■ Work to be completed ■
Only one stretch of the records below should be repeated. It starts with the line containing "The image size is (960, 540)." and goes on through the line containing "You are a computer-use agent. This", exactly as written.

■ Data extracts ■

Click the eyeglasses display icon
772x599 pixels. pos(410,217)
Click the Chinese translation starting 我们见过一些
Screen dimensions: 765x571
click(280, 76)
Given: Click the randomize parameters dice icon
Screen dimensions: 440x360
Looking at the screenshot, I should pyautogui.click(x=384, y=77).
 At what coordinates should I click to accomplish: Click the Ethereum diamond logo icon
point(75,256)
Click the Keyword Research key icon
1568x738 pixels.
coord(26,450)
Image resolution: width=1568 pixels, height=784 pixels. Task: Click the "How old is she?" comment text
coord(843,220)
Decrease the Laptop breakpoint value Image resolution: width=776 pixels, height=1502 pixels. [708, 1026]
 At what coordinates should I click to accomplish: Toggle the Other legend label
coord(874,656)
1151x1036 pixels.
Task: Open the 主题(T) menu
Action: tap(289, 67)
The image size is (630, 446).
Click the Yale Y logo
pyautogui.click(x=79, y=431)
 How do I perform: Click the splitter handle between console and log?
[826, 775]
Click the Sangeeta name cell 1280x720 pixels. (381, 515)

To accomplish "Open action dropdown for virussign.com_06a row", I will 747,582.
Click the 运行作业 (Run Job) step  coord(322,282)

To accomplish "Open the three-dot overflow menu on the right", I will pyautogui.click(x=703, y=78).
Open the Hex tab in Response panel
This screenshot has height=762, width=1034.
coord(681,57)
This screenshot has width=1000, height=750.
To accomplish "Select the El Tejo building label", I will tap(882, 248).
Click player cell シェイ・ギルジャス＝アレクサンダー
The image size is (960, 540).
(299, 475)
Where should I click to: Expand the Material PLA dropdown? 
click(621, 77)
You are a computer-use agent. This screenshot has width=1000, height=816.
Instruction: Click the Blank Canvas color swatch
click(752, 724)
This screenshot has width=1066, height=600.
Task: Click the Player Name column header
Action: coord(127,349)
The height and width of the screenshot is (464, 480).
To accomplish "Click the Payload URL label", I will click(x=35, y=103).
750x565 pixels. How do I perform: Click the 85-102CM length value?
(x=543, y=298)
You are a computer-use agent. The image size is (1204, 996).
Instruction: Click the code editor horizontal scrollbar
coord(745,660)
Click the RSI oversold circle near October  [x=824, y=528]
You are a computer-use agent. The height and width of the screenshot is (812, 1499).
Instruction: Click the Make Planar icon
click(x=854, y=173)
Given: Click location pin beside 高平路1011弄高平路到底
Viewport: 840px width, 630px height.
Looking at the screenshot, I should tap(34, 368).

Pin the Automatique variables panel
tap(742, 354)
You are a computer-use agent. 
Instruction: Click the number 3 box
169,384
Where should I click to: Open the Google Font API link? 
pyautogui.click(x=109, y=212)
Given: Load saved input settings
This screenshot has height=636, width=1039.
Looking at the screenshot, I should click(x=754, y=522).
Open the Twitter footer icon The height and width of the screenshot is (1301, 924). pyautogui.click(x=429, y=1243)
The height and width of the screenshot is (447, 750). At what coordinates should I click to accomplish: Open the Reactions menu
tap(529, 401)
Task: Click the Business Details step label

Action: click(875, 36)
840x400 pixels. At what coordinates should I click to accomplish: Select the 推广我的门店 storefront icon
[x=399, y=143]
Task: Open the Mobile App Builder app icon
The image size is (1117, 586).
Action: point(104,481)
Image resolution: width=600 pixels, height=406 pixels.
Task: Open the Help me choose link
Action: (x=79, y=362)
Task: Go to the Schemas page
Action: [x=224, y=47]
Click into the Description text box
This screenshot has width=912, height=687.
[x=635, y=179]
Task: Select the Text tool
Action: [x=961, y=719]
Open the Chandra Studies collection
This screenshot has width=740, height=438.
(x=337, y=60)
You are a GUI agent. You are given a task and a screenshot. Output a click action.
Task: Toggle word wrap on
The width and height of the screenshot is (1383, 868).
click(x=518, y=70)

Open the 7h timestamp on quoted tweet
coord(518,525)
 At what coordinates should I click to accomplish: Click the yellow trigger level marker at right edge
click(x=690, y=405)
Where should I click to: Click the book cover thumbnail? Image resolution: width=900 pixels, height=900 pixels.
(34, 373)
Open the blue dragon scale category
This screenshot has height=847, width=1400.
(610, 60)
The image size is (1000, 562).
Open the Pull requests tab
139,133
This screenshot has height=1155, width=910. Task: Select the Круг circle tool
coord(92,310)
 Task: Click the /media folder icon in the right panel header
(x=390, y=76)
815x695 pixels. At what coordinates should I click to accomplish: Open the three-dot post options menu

■ Expected output ■
The image size is (960, 540).
(299, 475)
Where should I click to: Expand the Material PLA dropdown? 
click(621, 77)
You are a computer-use agent. This screenshot has width=1000, height=816.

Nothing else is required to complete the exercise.